Software / Tool Tips

  • Python with scikit-learn: Use the sklearn.metrics module to calculate fairness metrics.
  • R: Use the fairness package to calculate fairness metrics.
  • Tableau: Use the Fairness dashboard to visualize fairness metrics.

Quick Practice Problem

A company wants to predict the likelihood of a customer buying a product based on their demographic information. The model has a disparate impact of 0.2, which means that the model is 20% more likely to predict a purchase for customers from a certain demographic. What does this mean?

Answer: This means that the model is biased towards customers from a certain demographic.

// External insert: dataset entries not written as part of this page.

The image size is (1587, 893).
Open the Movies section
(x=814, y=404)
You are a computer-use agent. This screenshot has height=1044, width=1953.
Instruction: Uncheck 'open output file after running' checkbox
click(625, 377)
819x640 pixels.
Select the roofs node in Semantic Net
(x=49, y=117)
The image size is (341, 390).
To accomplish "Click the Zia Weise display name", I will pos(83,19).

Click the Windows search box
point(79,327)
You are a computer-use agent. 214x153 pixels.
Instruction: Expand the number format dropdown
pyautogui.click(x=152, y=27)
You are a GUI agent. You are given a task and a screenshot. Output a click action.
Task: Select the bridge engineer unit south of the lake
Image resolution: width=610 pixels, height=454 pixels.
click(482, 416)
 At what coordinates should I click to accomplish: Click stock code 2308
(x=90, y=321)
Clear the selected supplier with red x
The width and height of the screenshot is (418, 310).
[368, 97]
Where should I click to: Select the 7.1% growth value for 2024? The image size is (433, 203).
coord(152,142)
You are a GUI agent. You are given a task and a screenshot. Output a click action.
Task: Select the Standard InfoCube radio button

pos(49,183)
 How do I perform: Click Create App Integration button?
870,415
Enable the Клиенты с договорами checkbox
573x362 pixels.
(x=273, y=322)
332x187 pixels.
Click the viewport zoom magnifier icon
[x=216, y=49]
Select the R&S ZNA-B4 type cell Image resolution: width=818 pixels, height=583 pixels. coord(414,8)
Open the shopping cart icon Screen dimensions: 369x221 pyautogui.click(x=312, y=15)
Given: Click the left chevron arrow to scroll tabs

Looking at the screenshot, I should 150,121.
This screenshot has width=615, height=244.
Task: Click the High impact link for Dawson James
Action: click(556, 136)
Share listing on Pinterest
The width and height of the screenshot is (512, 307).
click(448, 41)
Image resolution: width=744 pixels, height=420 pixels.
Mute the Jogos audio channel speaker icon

Explanation: The disparate impact measures the difference in treatment between two groups, in this case, the difference in predictive accuracy between customers from different demographics.

Last-Minute Cram Sheet

  • Disparate impact (DI) measures the difference in treatment between two groups.
  • Fairness metric (FM) measures the fairness of a model.
  • Equal opportunity difference (EOD) measures the difference in treatment between two groups.
  • Predictive rate parity (PRP) measures the difference in predictive accuracy between two groups.
  • Demographic parity (DP) measures the equality of treatment between two groups.
  • Statistical parity (SP) measures the equality of treatment between two groups.
  • Equalized odds (EO) measures the equality of treatment between two groups.
  • Protected attributes are attributes that are protected by law or regulations.
  • Confounding variables can affect the relationship between the protected attribute and the outcome variable.
  • Multiple fairness metrics should be used to get a comprehensive understanding of the model's fairness.
  • p-value is NOT the probability that H? is true – it’s the probability of observing the data (or more extreme) if H? is true.